Natasa Simic é investigadora no Instituto de Psicologia, na Faculdade de Filosofia da Universidade de Belgrado.

Qual a situação atual na Sérvia relativamente à crise no número de professores e de que forma esta se relaciona com a motivação dos professores?

Este é um tema muito complexo. Efetivamente, temos tido dificuldades com o número de professores e de jovens interessados nesta profissão há quase uma década. O principal motivo deve-se ao estatuto do professor; à opinião e às perceções do público sobre a profissão docente.

A nossa investigação mostrou que, embora os salários dos professores não sejam competitivos, os professores gostam mesmo da sua profissão e de trabalhar com as crianças; os professores não estão satisfeitos com a falta de reconhecimento do seu trabalho.

O estatuto geral da sua profissão e as conceções erradas que as pessoas têm, como por exemplo considerarem que os professores têm um longo período de férias e não trabalharem muito, são questões que magoam os professores uma vez que, o público não conhece a sua posição e as muitas obrigações e responsabilidades que têm.

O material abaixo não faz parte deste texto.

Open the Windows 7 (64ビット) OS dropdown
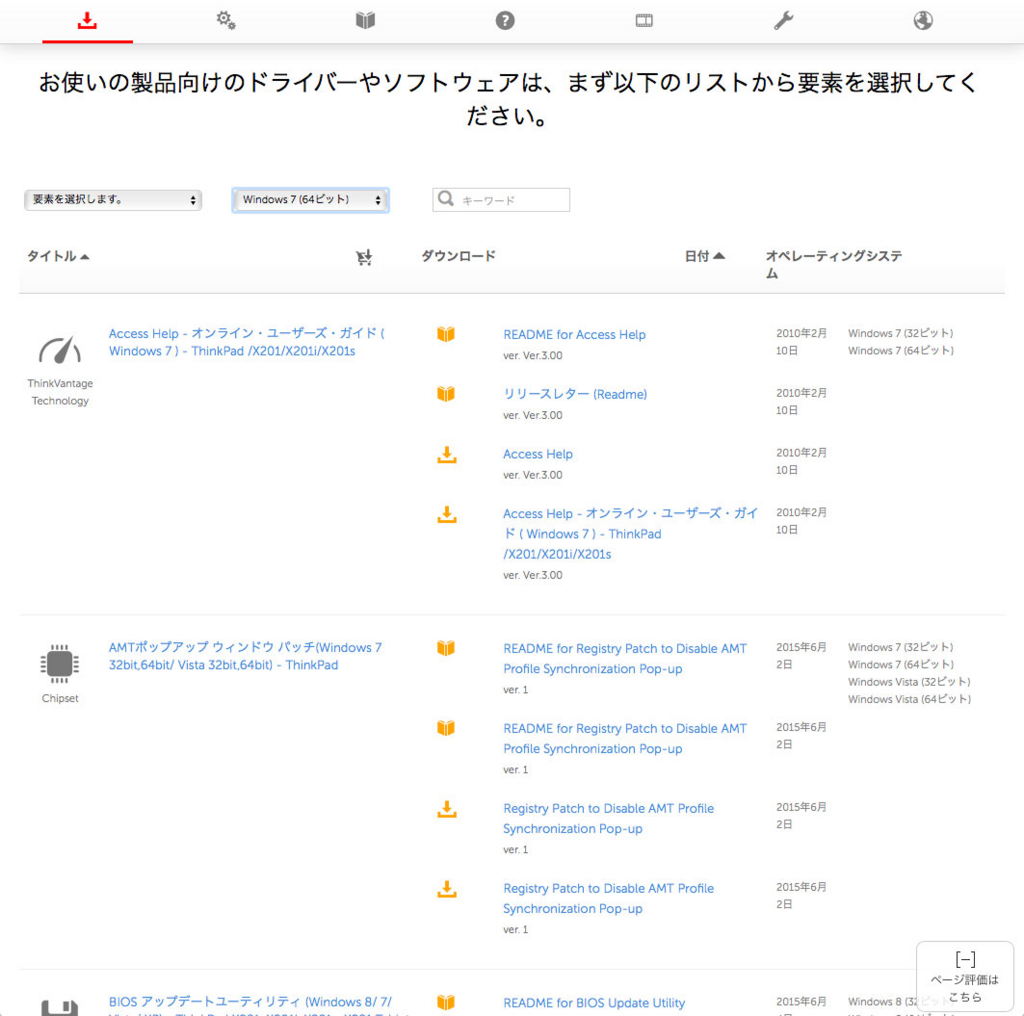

Quando realizamos a investigação sobre a motivação dos estudantes para a profissão de ensino, identificamos dois grupos de futuros professores: os que efetivamente querem trabalhar com crianças – intrinsecamente motivados para a profissão -; e os que apresentam uma motivação extrínseca. Este último grupo gostaria de ter esta profissão porque partilham da ideia que os professores têm um longo período de férias e poucas horas de trabalho. No entanto, eles não estão conscientes sobre todas as obrigações que os professores têm, e acreditam que terão muito tempo livre e para a família.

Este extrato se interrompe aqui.